Second, these productivity debates as we've already established are mixing hard numbers with soft ones. There is no doubt that IT has produced some productivity gains. There is also little doubt that some of those gains are inflated because they represent people working more hours. Any argument that there is going to be a second globalization driven productivity surge is rather optimistic. Almost certainly there is going to be a surge in foreign productivity as they go hi-tech from low-tech or no-tech.

Those cost savings are not necessarily however passed on to the US economy. As Dan himself has noted that the developing countries such as India, China, and others will in a few years become preminent in sheer economic size compared to the Paris club much less the US alone.

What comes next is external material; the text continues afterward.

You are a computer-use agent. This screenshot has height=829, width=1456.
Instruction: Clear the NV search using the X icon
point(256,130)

So far in the process of globalization, the US has (unevenly distributed it is true) disproportionately benefited economically because of the US position as the largest consumer market, it's hi-tech leadership, and it's unique preminent Economic role reinforced by the use of the Greenback as a standard commodity pricing currency.

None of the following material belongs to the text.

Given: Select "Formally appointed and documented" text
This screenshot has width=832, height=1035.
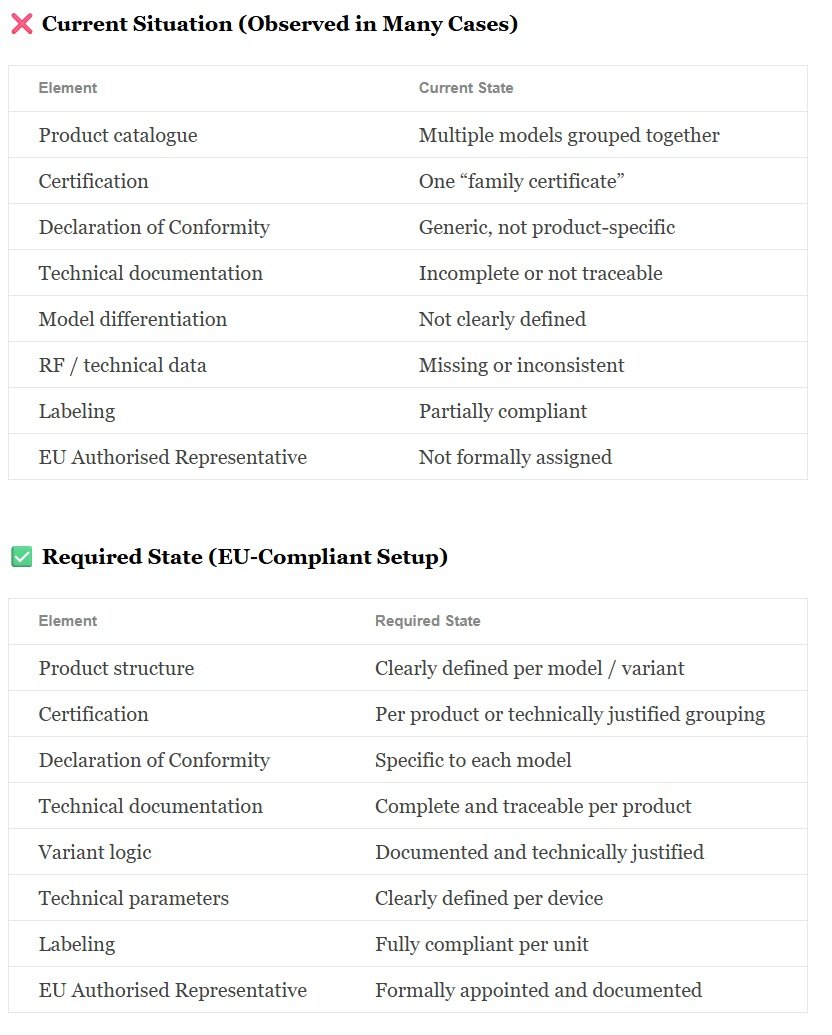Looking at the screenshot, I should point(538,990).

This preminent position is now being threatened. There is no reasonable forward projection that says that the benefits of globalization will flow primarily back to us, when Europe, Russia, and the developing Third World are becoming bigger economic competitors. This is the subtle but incredibly important factor missing in Catherine's otherwise intellectually brilliant peice. Even her job gain statistics while impressive are not reliable as future guides. That would rely on the assumption that job creation will be driven by wealth trickle-down redistribution from the gains of globalization driven productivity, that she assumes will continue to flow to us.

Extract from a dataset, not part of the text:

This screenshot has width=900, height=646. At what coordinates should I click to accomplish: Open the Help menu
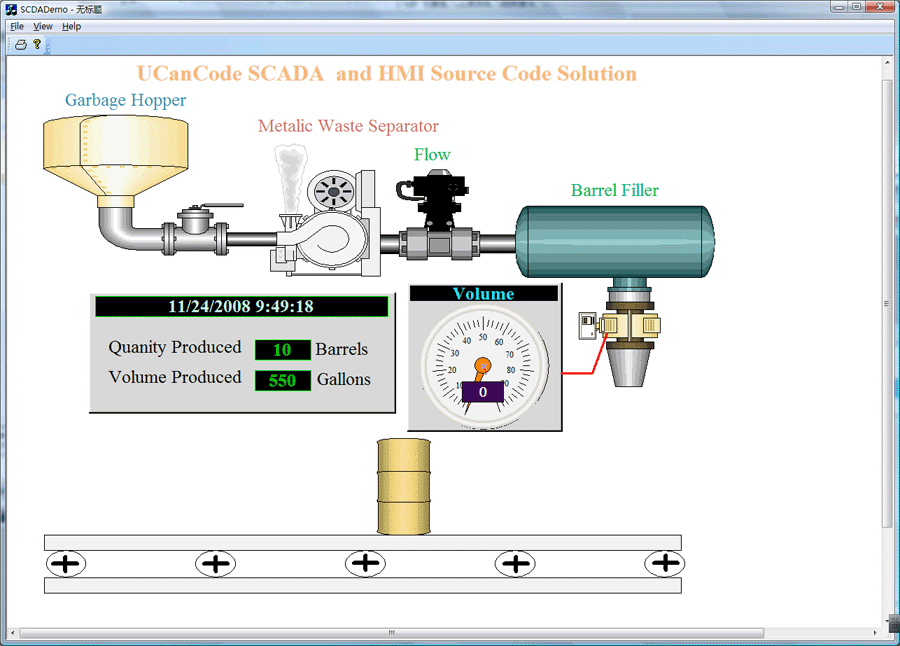click(71, 26)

For a brief time, a few years and no more, this will continue to be true. But even now the center of gravity is noticably shifting. There is no expectation that real domestic IT growth at that future time will be sustained. These numbers cannot even be relied upon as they do not take into account economic deceleration. What do I mean by that? If we look at economic growth as a measure as crude as GDP we immediately see that these employment numbers are lagging GDP. Once they led them. In other words the clip is still fast-paced but it is sloooowwwwwwinnnnggggg down. It is this decelleration or drop in comparative economic activity between the sector and employment in it and national economic activity that is key to understanding the perception that "jobs are being lost overseas in the IT sector."

Another economic analysis in obscure but critical issues courtesy of the oldman.

posted by: oldman on 12.11.03 at 06:24 PM [permalink]



This is the first thing I've read about IT outsourcing that makes any sense to me as a small-business software developer. Because enterprise software products (e.g. Oracle databases) are so expensive, small businesses do not adopt them; it's cheaper to just keep using inefficient old systems. If the prices of these products come down due to globalization, many jobs will be created for people who know how to install, support, and customize them.

posted by: br on 12.11.03 at 06:24 PM [permalink]



I use a popular payroll software program. I tried to get help from their support department and the person they connected me to couldn't understand me. I found a local independent company that came in and trained us on the system. These big companies are going to lose their customer base to smaller competitors with their drive to cut costs at the expense of customer service and support.